Rules are defined using rulesets that evaluate CEL expressions. Each ruleset has:

**Match Conditions**: CEL expressions that determine when the ruleset triggers
- `kind: "HealthEvent"` - Expressions evaluated against the health event (agent, isFatal, checkName, etc.)
- `kind: "Node"` - Expressions evaluated against the Kubernetes Node object (labels, capacity, conditions, etc.)
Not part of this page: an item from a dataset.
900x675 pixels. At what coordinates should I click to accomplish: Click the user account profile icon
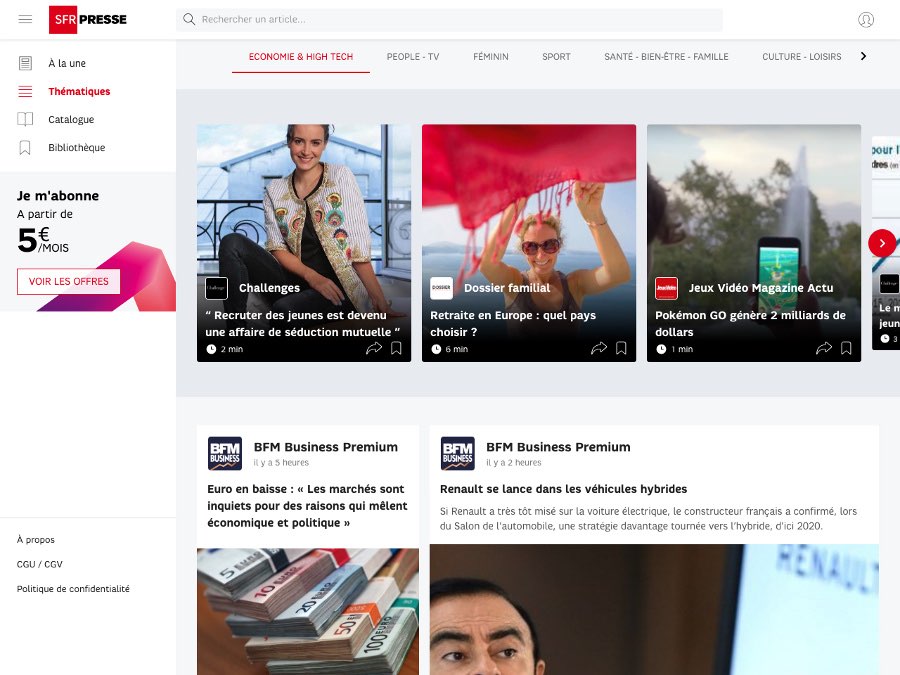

**Actions**: What happens when conditions match
- `cordon.shouldCordon: true` - Cordon (mark unschedulable) the node
- `taint` (optional) - Apply Kubernetes taints to the node

**Configuration options:**
- **Dry Run**: Test rules without cordoning nodes
- **Circuit Breaker**: Prevents cordoning too many nodes at once. See [Circuit Breaker documentation](/nvsentinel/components/circuit-breaker)
- **Label Prefix**: Customize the prefix for tracking labels and annotations on nodes
- **Multiple Rulesets**: Define different rules for different failure types with CEL expressions that have access to both the health event and full Node object

## Key Features

### Entity-Level Tracking
Tracks health issues at the entity level (e.g., individual GPUs), not just at the node level:
- Fine-grained visibility into which specific components are failing
- Track multiple issues on the same node
- Partial recovery scenarios where some GPUs recover while others remain faulty

### Flexible CEL Rules with Node Context
CEL expressions receive both the health event and the complete Kubernetes Node object:
- Cordon based on node labels (e.g., environment, node type, GPU model)
- Access node capacity and conditions
- Skip quarantine for nodes with specific annotations
- Different thresholds based on any node metadata

### Automatic Recovery
When all health checks return to healthy state:
- Node is automatically uncordoned
- Taints are removed
- Quarantine annotations are cleaned up
- Node returns to normal scheduling

### Circuit Breaker Integration
Built-in protection against mass cordoning. See [Circuit Breaker documentation](/nvsentinel/components/circuit-breaker) for details.